C'est le printemps des scandales alimentaires en Chine : dernier en date, des petits pains (mantou) à la vapeur vendus dans les supermarchés à Shanghai, et dont le fabricant avait altéré la composition : de la teinture jaune avait été ajoutée pour que les petits pains aient la couleur du maïs, et toutes sortes de composants chimiques n'étaient pas indiqués sur le paquet.
Enfin, une grande partie des 300 000 mantou livrés depuis janvier avaient été recyclés dans de nouveaux emballages alors que leur date d'expiration était dépassée. C'est un programme de la télévision qui a révélé le subterfuge.

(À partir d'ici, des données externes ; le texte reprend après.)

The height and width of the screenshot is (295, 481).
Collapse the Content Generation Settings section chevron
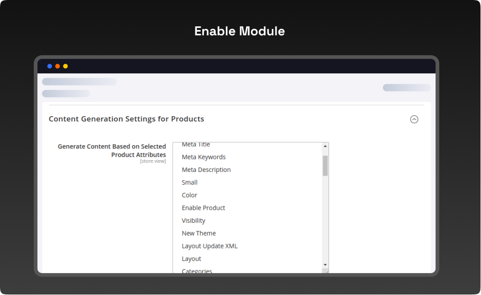pos(414,119)
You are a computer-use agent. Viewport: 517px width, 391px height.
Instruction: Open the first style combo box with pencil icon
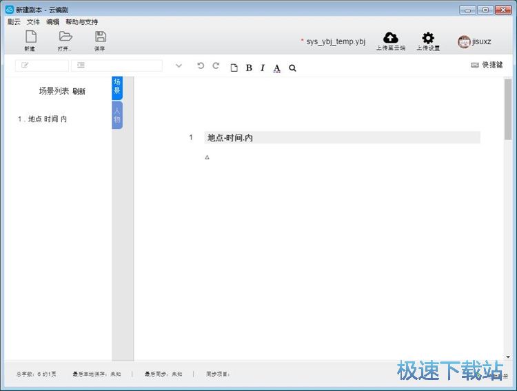(41, 66)
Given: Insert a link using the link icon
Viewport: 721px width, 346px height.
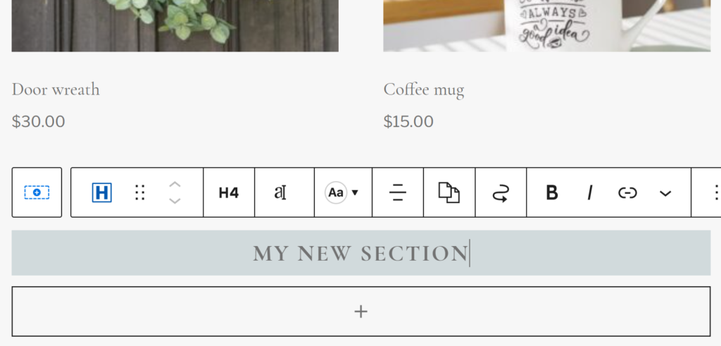Looking at the screenshot, I should pos(627,192).
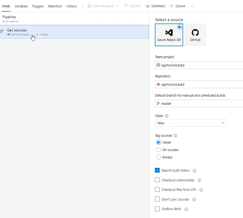Image resolution: width=243 pixels, height=218 pixels.
Task: Select the Get sources pipeline row
Action: [74, 32]
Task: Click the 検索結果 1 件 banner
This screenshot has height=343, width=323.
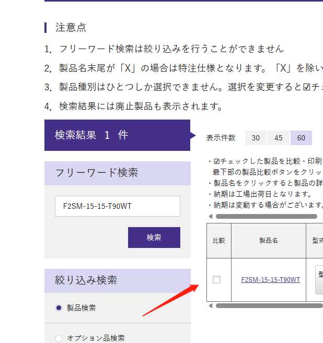Action: coord(117,135)
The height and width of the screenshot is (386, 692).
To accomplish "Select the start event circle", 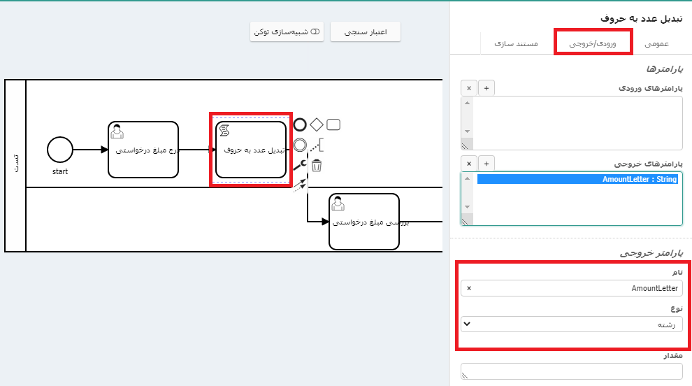I will [60, 149].
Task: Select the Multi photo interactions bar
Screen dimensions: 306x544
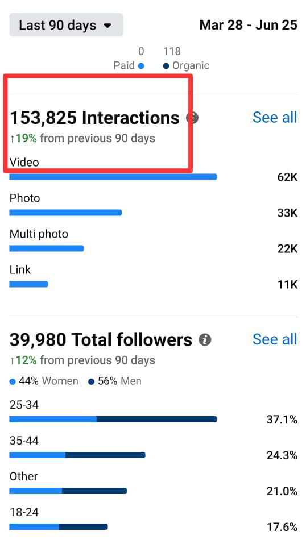Action: pyautogui.click(x=47, y=248)
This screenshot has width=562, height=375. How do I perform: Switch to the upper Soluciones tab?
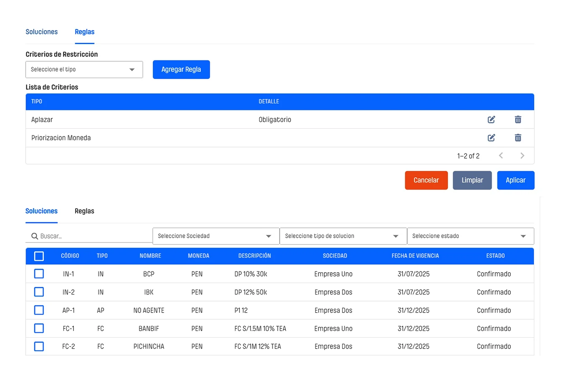click(x=42, y=32)
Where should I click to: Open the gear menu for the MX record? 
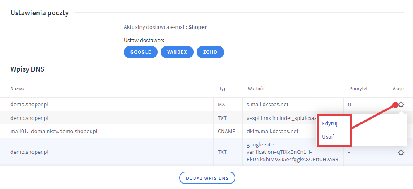(401, 105)
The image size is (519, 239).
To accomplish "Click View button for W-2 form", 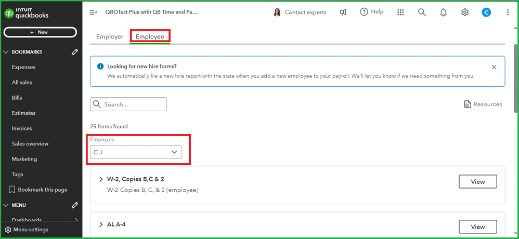I will pyautogui.click(x=477, y=181).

Quelques jours auparavant, un cas de lait frais empoisonné dans la province du Gansu, qui a provoqué la mort de trois enfants et en a rendu malade 36 autres, a d'abord ravivé la psychose de la contamination à la mélamine. L'enquête de la police a révélé qu'un couple de fermiers s'était vengé de son voisin en introduisant du nitrite dans sa production laitière.
Fin mars, du porc au clenbutérol, un additif à usage vétérinaire, aussi utilisé par les culturistes, a de nouveau été découvert, cette fois dans les produits d'une marque qui appartient au premier producteur de porc chinois, le groupe Shanghui. Des centaines de personnes étaient déjà tombées malades après avoir mangé du porc contenant du clenbutérol à Shanghai en 2006, puis dans la province du Guangdong en 2009.
Ces scandales exaspèrent les consommateurs chinois, qui se considèrent déjà pénalisés par l'inflation. Les internautes et la presse mettent en doute l'efficacité des mesures prises par les autorités. " Les failles de la supervision, auxquelles s'ajoute une culture d'entreprise qui privilégie le profit à court terme sur la réputation à long terme, sont la cause de ces scandales récurrents du secteur alimentaire. Ne pas pouvoir apporter de solution immédiate n'est pas une réponse acceptable. Le problème de la sûreté alimentaire a érodé la confiance du public dans le gouvernement ", tance un éditorial du quotidien Global Times du 13 avril.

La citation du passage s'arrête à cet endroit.